Public Film Programs
For the first time in the Santa Barbara region, we will have a state-of-the-art public film theater, the Pollock Theater, which will be dedicated to year-round programming of a diverse array of films and filmmakers from across the country and the world. A classroom by day and a public theater at night, it will be a place in which students and community come together. The new facility will be equipped to show everything from early silent films to the latest in digital filmmaking. Every year nearly 30 film series—ranging from Yiddish cinema to new Iranian cinema—circulate to university and museum film theaters around the country. The theater will serve as a venue for those series, as well as original series developed at UCSB and then circulated to other theaters.
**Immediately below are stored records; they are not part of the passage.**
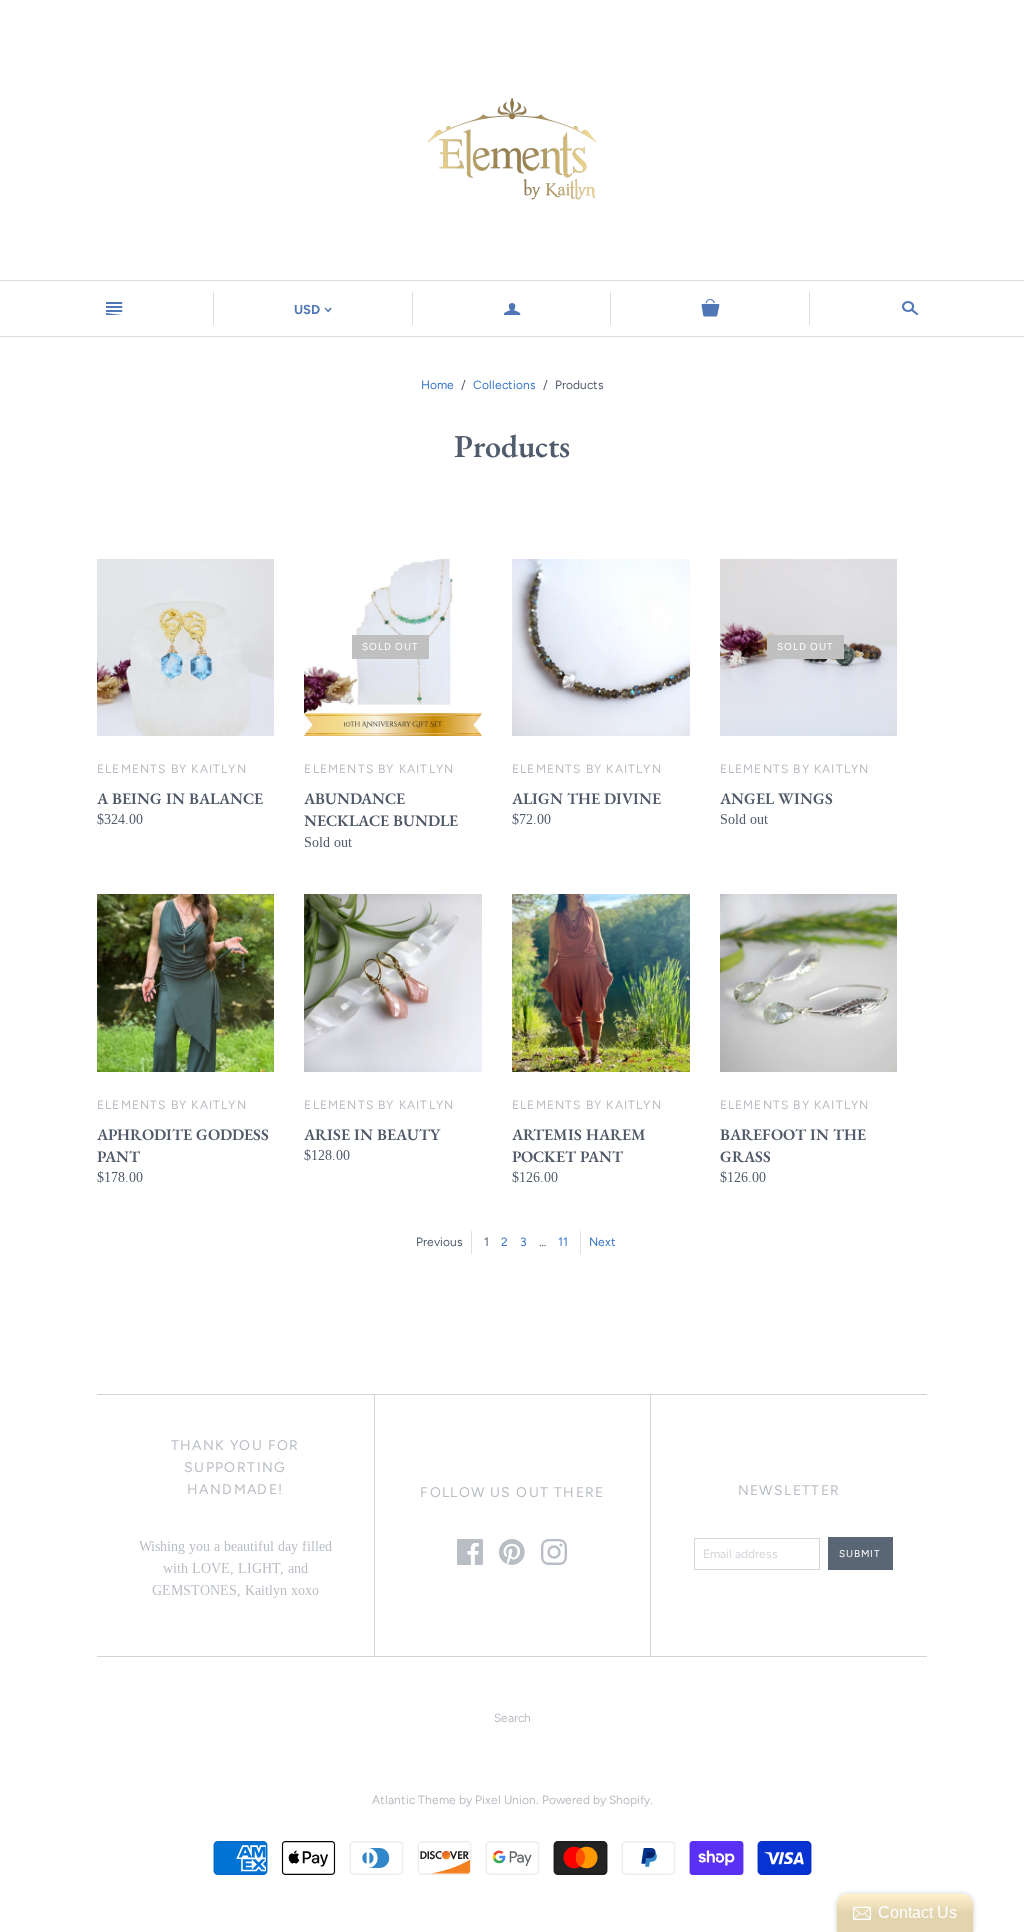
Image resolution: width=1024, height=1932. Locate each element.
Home (437, 385)
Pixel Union (505, 1800)
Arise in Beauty (372, 1134)
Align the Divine (586, 798)
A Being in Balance (180, 798)
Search (512, 1718)
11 (563, 1242)
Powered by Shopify (596, 1800)
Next (602, 1242)
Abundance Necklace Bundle (381, 809)
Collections (504, 385)
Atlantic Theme (414, 1800)
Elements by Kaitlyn (172, 769)
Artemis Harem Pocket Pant (579, 1145)
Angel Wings (776, 798)
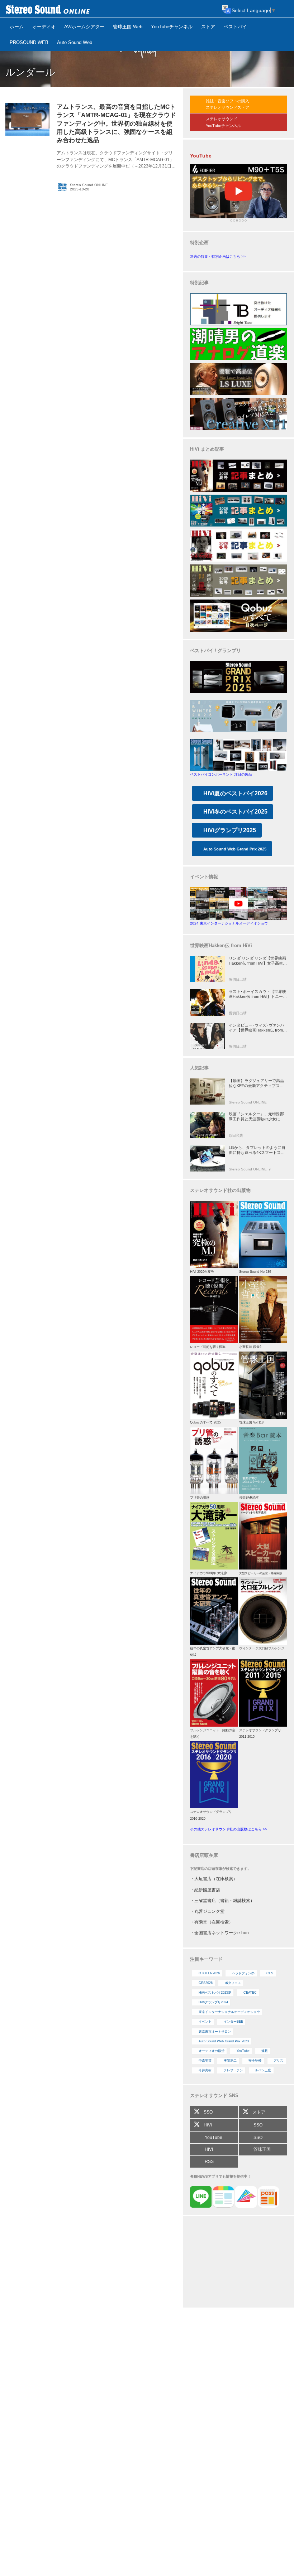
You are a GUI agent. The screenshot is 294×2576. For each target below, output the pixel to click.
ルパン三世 (263, 2070)
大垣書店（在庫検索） (215, 1879)
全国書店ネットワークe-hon (221, 1933)
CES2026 (206, 1983)
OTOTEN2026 (209, 1973)
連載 (264, 2051)
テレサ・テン (233, 2070)
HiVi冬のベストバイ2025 (235, 812)
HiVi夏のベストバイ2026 (235, 793)
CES (269, 1973)
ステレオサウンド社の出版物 (220, 1190)
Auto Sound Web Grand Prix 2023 (224, 2041)
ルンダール (30, 72)
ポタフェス (233, 1983)
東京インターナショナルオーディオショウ (229, 2012)
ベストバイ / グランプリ (215, 650)
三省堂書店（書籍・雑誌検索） (224, 1900)
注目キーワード (206, 1959)
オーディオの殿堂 (211, 2051)
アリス (278, 2060)
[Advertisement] (238, 2263)
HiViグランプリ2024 (213, 2002)
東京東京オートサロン (215, 2031)
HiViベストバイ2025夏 (215, 1992)
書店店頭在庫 (204, 1855)
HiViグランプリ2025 (229, 830)
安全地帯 (254, 2060)
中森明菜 (205, 2060)
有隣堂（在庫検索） (213, 1922)
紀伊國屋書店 (207, 1890)
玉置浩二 (230, 2060)
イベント (205, 2021)
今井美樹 (205, 2070)
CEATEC (250, 1992)
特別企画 (199, 242)
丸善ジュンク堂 (209, 1911)
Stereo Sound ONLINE (89, 185)
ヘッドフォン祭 (243, 1973)
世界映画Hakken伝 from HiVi (221, 945)
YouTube (243, 2051)
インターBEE (233, 2021)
The theater and its film programming will give students and citizens an opportunity to engage with world affairs by viewing and discussing the rich offerings of an international moving-image culture.The Pollock Theater will also serve as another vibrant screening venue for UCSB Arts and Lectures and the Santa Barbara International Film Festival.
Laboratories for Teaching and Research
UCSB is committed to involving graduates and undergraduates in primary research. Hundreds of students participated in research projects on the impact of violence and sexual content in American television that became major studies widely reported in the national media. Students will have access to film and television archives and work with faculty who edit leading scholarly journals. The new Television Archive will be available to researchers, students, and faculty, not only from Film and Media Studies and Communication but also from the more than fifteen other programs and departments on campus engaged in media and media-based research, ranging from Women’s Studies to Media Arts and Technology. Undergraduate, graduate, and faculty researchers will work together to devise new methods for studying the impact of media on society as well as new ways to bring that research to a wider public.
A Context for Production
A unique feature of the UCSB student media experience is that production training takes place only in the context of a strong liberal arts and sciences education. Students learn to make individual and crew films while pursuing an intensive curriculum in media history, theory, and criticism. Some courses are co-taught by production and critical studies faculty, as well as award-winning alumni directors, writers, and animators. Students learn the stories and myths of their own and other cultures through literature, dramatic arts, history of art and architecture, philosophy, history, and ethnic studies. In this context, a production facility will provide our students the space and technology they need to pursue the kind of creative, independent, experimental work that is our program’s signature. The new facility will include a production stage, postproduction suite, sound and music scoring room, animation room, and demo/screening rooms for small production classes. Media will include film, video, digital photography and video, interactive digital media, web sites, and more.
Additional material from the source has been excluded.